ABOUT THIS TASK: An exact copy is needed of the lines from the one that contains "Uslovi Kupovine (50, 2271)" through the final line of the data below, with pictures left out.

GIVEN RECORDS:

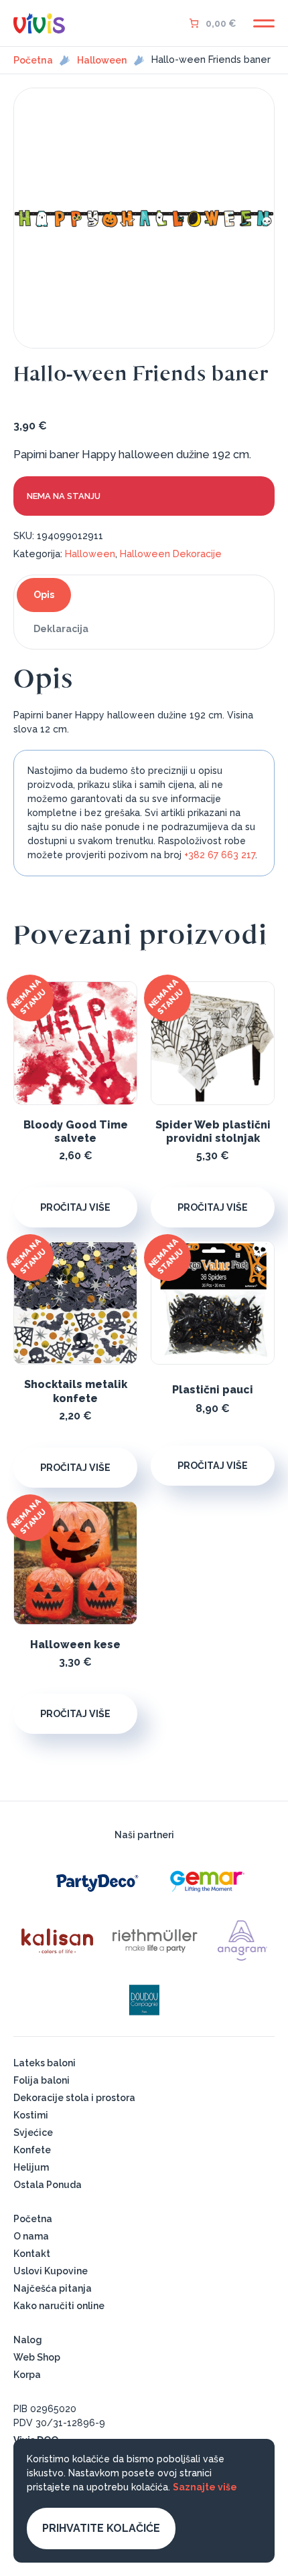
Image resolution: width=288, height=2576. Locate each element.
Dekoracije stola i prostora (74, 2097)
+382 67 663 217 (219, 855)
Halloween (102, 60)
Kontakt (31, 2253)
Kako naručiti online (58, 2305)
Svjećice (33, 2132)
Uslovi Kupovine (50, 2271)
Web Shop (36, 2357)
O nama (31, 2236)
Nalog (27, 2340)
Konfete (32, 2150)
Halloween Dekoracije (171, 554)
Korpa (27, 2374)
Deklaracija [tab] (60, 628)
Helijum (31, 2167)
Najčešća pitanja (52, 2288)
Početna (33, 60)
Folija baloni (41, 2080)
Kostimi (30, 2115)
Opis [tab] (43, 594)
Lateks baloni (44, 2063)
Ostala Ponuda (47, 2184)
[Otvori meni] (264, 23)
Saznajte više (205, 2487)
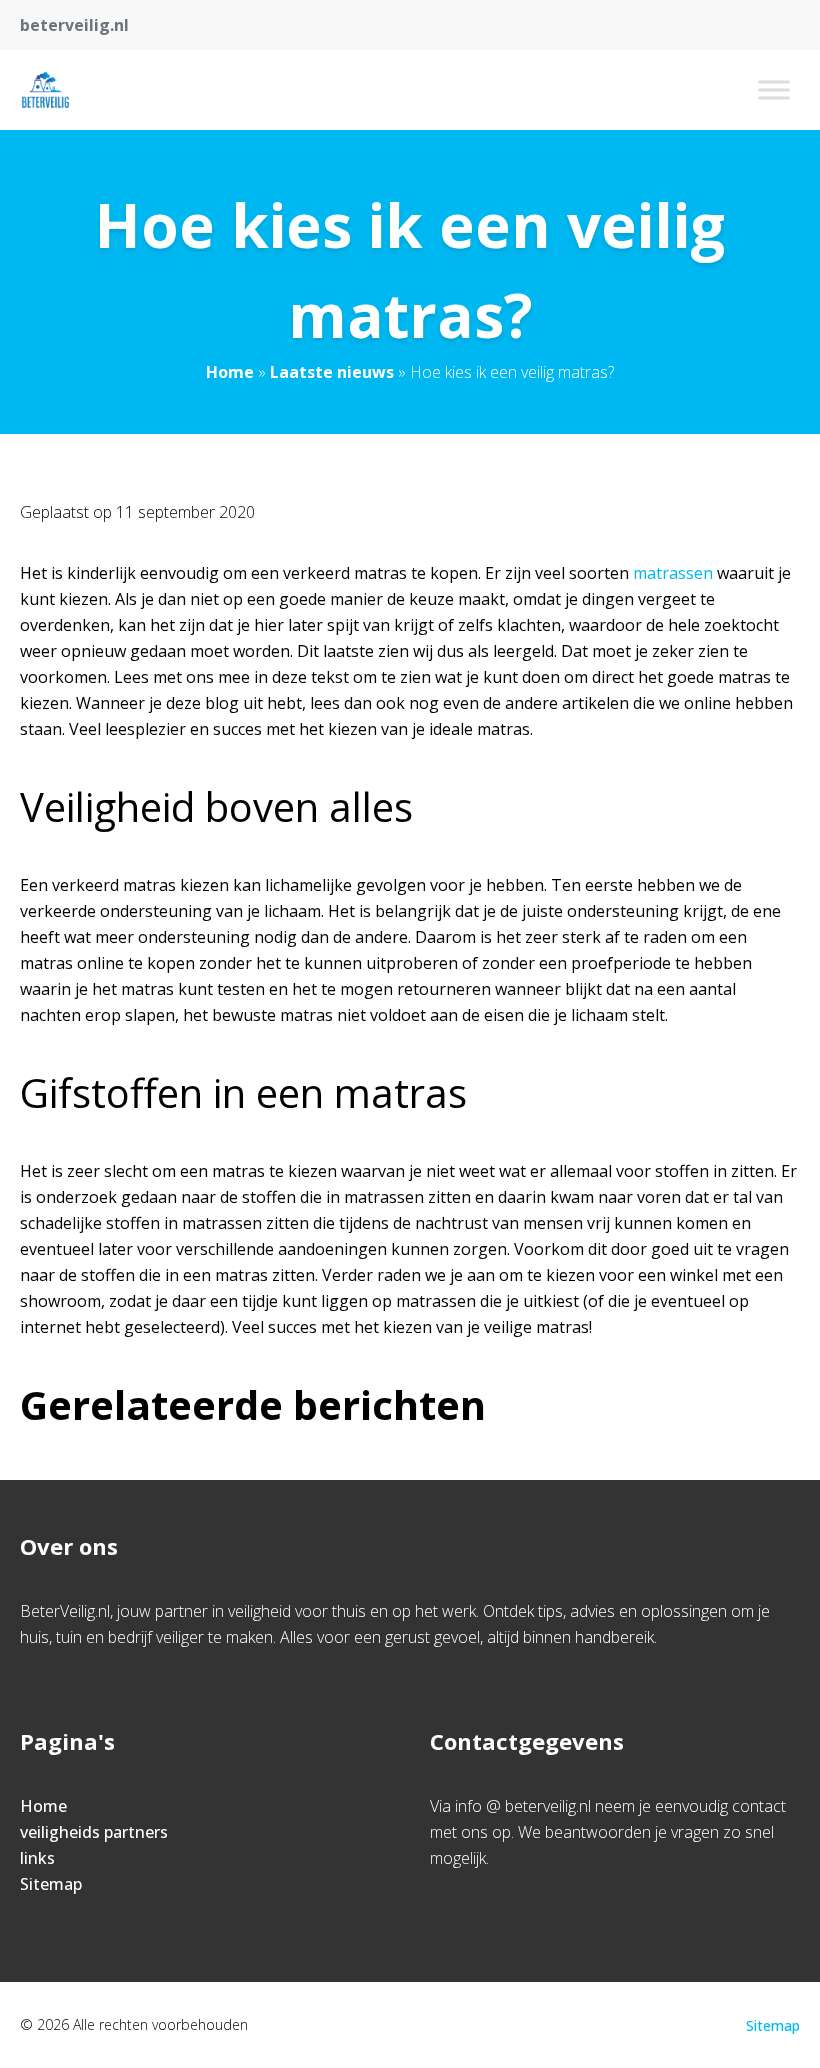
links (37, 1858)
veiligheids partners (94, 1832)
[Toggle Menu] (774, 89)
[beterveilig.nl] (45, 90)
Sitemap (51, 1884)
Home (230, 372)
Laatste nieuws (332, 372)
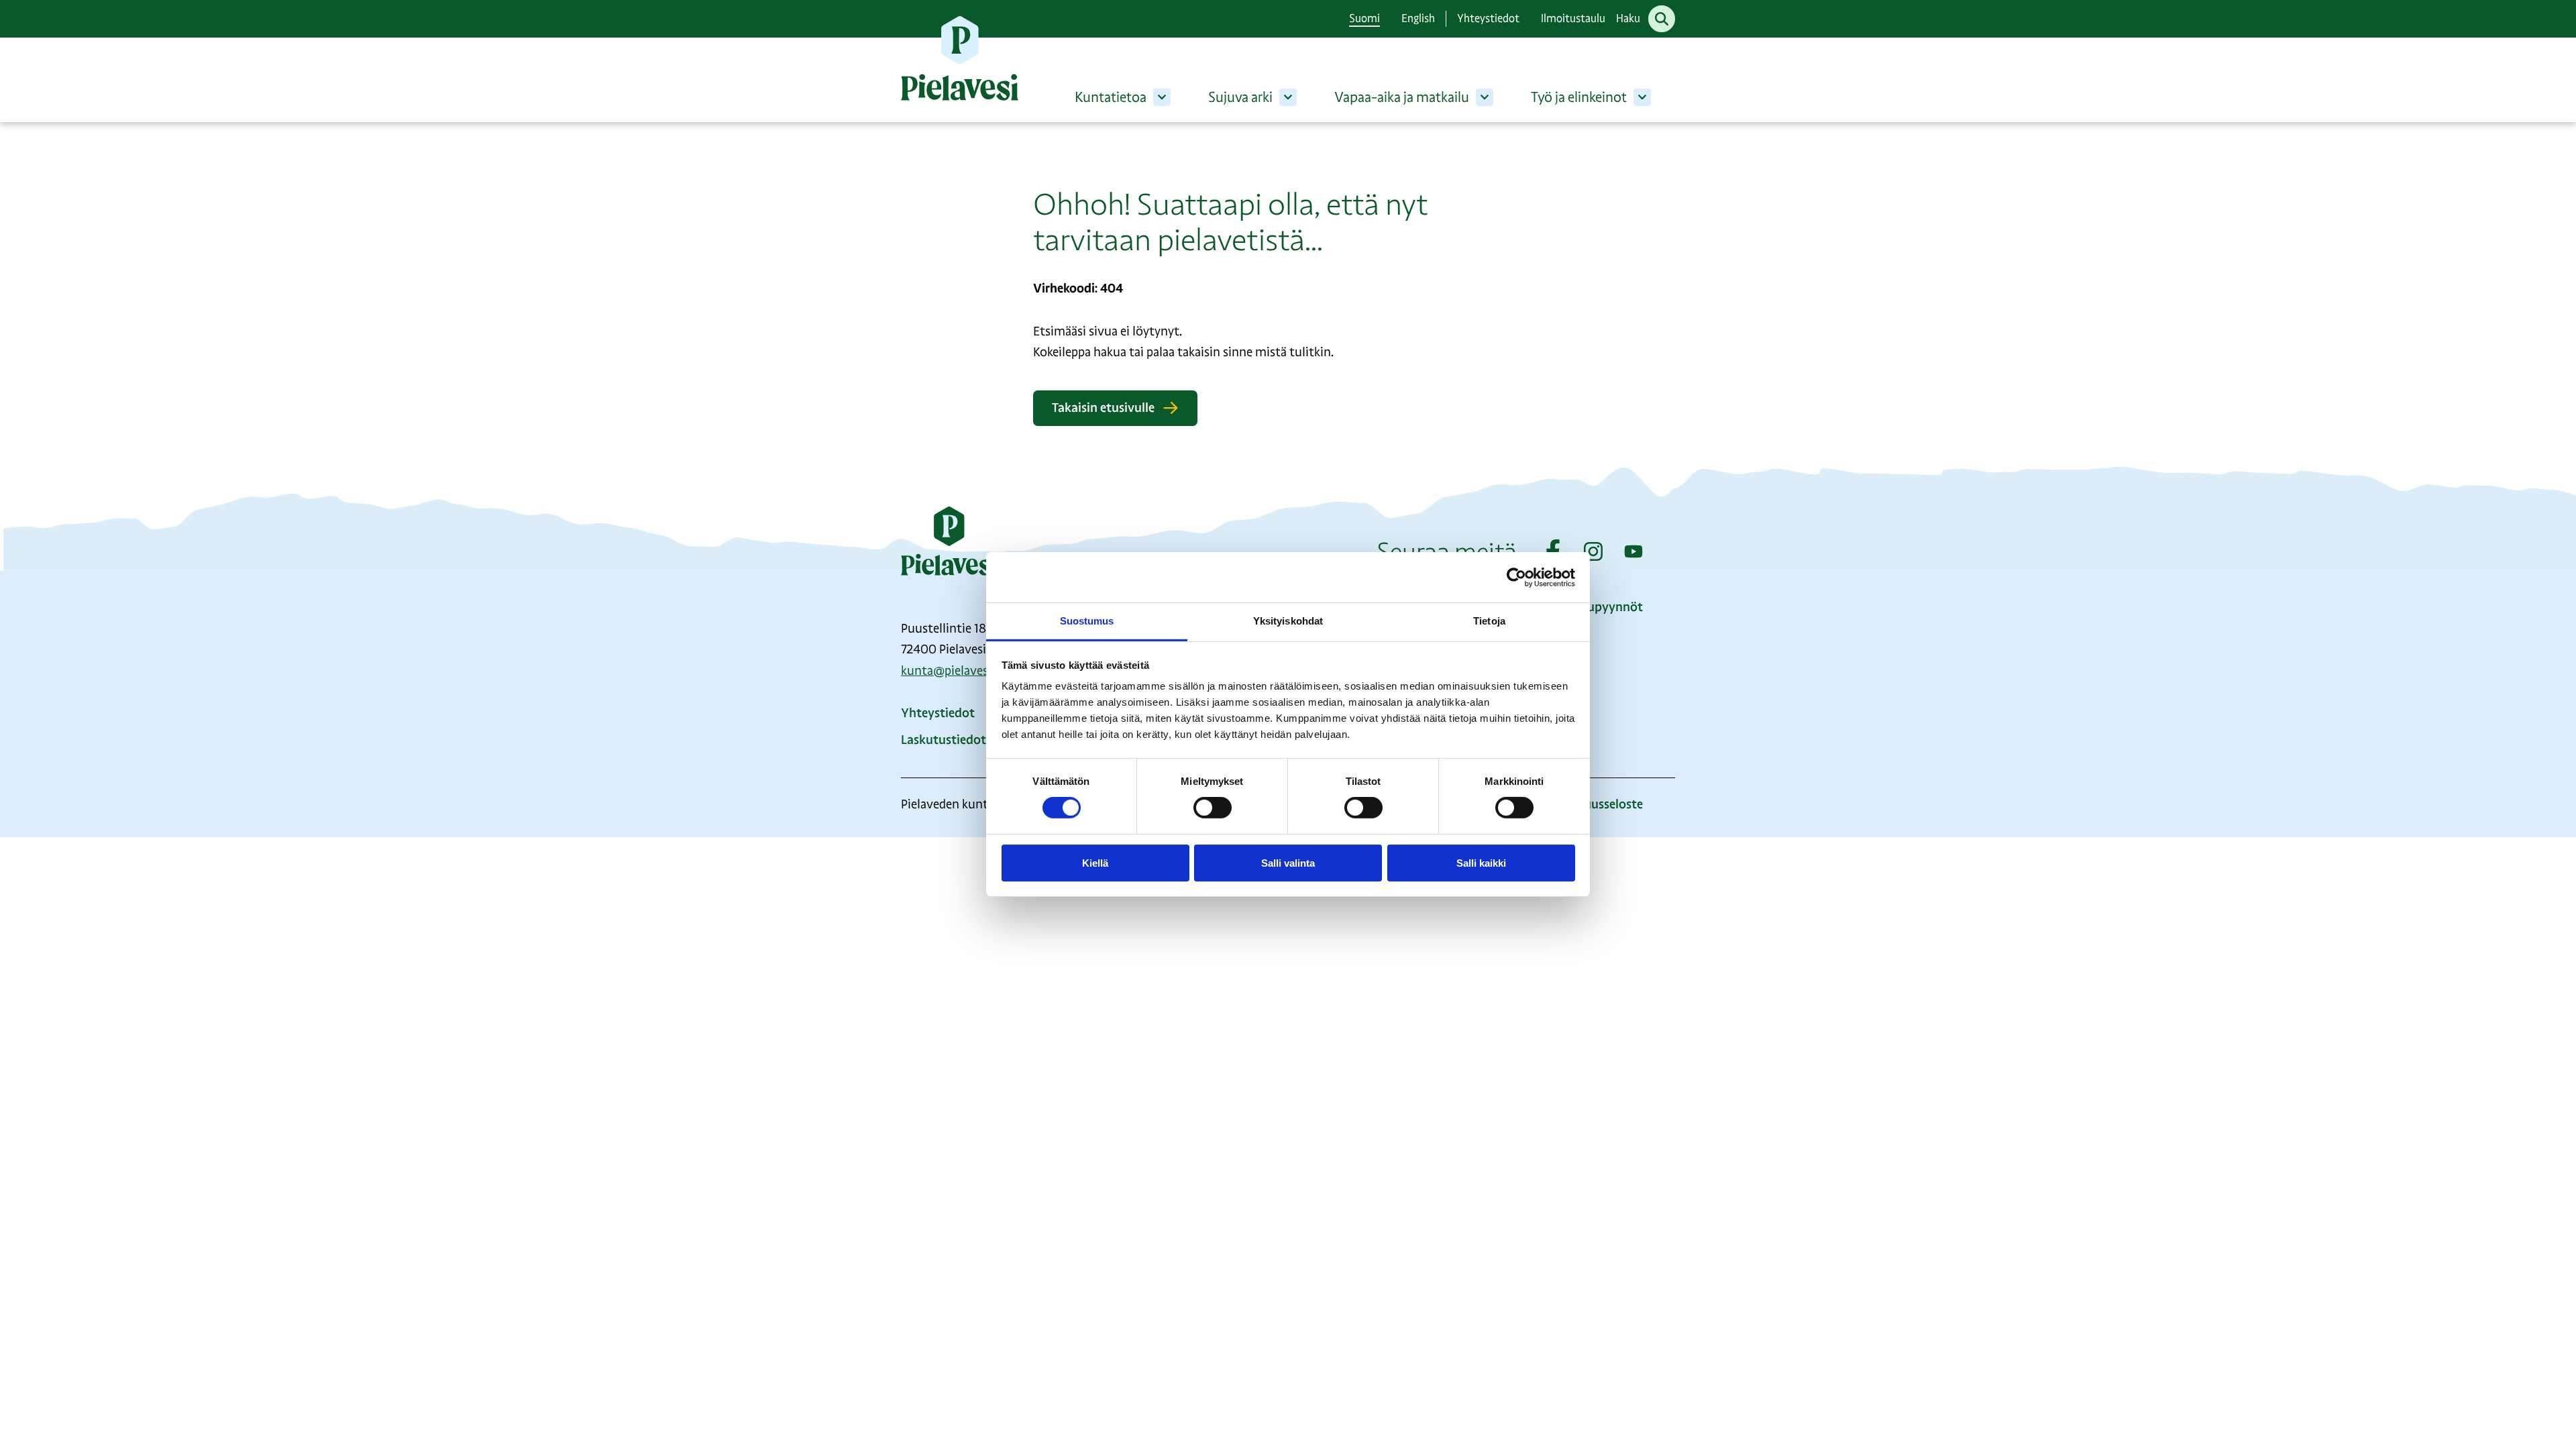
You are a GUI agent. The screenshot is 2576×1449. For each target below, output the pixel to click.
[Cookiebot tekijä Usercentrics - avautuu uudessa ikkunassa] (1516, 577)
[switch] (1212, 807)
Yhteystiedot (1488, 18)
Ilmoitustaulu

WRITTEN REPLY:
Uslovi Kupovine (50, 2271)
Web Shop (36, 2357)
O nama (31, 2236)
Nalog (27, 2340)
Konfete (32, 2150)
Halloween Dekoracije (171, 554)
Korpa (27, 2374)
Deklaracija [tab] (60, 628)
Helijum (31, 2167)
Najčešća pitanja (52, 2288)
Početna (33, 60)
Folija baloni (41, 2080)
Kostimi (30, 2115)
Opis [tab] (43, 594)
Lateks baloni (44, 2063)
Ostala Ponuda (47, 2184)
[Otvori meni] (264, 23)
Saznajte više (205, 2487)
links (37, 1858)
veiligheids partners (94, 1832)
[Toggle Menu] (774, 89)
[beterveilig.nl] (45, 90)
Sitemap (51, 1884)
Home (230, 372)
Laatste nieuws (332, 372)
You are a GUI agent. The screenshot is 2576×1449. For each target below, output the pixel to click.
[Cookiebot tekijä Usercentrics - avautuu uudessa ikkunassa] (1516, 577)
[switch] (1212, 807)
Yhteystiedot (1488, 18)
Ilmoitustaulu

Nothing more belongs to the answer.